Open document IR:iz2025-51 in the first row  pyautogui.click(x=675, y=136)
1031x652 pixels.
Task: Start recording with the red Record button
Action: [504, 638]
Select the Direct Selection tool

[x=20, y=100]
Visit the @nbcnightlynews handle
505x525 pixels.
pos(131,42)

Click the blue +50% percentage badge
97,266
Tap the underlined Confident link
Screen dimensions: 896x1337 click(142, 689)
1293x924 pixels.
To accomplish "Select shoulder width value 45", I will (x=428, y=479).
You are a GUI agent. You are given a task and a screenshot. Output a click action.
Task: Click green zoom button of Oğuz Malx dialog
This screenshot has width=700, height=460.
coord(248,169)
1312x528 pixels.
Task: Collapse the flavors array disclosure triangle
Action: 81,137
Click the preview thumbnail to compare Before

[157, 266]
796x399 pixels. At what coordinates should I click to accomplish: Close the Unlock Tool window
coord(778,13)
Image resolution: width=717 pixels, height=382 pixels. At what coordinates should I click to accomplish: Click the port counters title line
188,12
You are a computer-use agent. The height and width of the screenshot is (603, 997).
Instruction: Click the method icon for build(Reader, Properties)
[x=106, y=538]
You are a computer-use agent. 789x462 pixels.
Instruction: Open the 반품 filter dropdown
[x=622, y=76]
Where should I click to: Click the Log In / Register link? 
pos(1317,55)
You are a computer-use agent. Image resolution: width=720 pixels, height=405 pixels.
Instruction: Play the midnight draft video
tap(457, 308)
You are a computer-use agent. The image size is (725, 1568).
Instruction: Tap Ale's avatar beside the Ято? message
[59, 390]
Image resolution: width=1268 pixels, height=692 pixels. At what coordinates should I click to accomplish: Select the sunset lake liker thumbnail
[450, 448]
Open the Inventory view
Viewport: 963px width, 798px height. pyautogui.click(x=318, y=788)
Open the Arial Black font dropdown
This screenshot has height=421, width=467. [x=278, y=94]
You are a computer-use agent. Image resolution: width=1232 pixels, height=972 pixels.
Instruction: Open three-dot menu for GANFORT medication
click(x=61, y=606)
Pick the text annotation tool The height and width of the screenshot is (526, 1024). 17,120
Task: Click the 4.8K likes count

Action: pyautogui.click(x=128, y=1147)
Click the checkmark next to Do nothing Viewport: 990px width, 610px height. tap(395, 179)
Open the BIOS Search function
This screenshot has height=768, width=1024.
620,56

+===+

EXERCISE GOAL -
Having read the entries, output all of them verbatim.

WRITTEN ANSWER -
Open document IR:iz2025-51 in the first row  pyautogui.click(x=675, y=136)
1031x652 pixels.
Task: Start recording with the red Record button
Action: [504, 638]
Select the Direct Selection tool

[x=20, y=100]
Visit the @nbcnightlynews handle
505x525 pixels.
pos(131,42)

Click the blue +50% percentage badge
97,266
Tap the underlined Confident link
Screen dimensions: 896x1337 click(142, 689)
1293x924 pixels.
To accomplish "Select shoulder width value 45", I will (x=428, y=479).
You are a GUI agent. You are given a task and a screenshot. Output a click action.
Task: Click green zoom button of Oğuz Malx dialog
This screenshot has width=700, height=460.
coord(248,169)
1312x528 pixels.
Task: Collapse the flavors array disclosure triangle
Action: 81,137
Click the preview thumbnail to compare Before

[157, 266]
796x399 pixels. At what coordinates should I click to accomplish: Close the Unlock Tool window
coord(778,13)
Image resolution: width=717 pixels, height=382 pixels. At what coordinates should I click to accomplish: Click the port counters title line
188,12
You are a computer-use agent. The height and width of the screenshot is (603, 997).
Instruction: Click the method icon for build(Reader, Properties)
[x=106, y=538]
You are a computer-use agent. 789x462 pixels.
Instruction: Open the 반품 filter dropdown
[x=622, y=76]
Where should I click to: Click the Log In / Register link? 
pos(1317,55)
You are a computer-use agent. Image resolution: width=720 pixels, height=405 pixels.
Instruction: Play the midnight draft video
tap(457, 308)
You are a computer-use agent. The image size is (725, 1568).
Instruction: Tap Ale's avatar beside the Ято? message
[59, 390]
Image resolution: width=1268 pixels, height=692 pixels. At what coordinates should I click to accomplish: Select the sunset lake liker thumbnail
[450, 448]
Open the Inventory view
Viewport: 963px width, 798px height. pyautogui.click(x=318, y=788)
Open the Arial Black font dropdown
This screenshot has height=421, width=467. [x=278, y=94]
You are a computer-use agent. Image resolution: width=1232 pixels, height=972 pixels.
Instruction: Open three-dot menu for GANFORT medication
click(x=61, y=606)
Pick the text annotation tool The height and width of the screenshot is (526, 1024). 17,120
Task: Click the 4.8K likes count

Action: pyautogui.click(x=128, y=1147)
Click the checkmark next to Do nothing Viewport: 990px width, 610px height. tap(395, 179)
Open the BIOS Search function
This screenshot has height=768, width=1024.
620,56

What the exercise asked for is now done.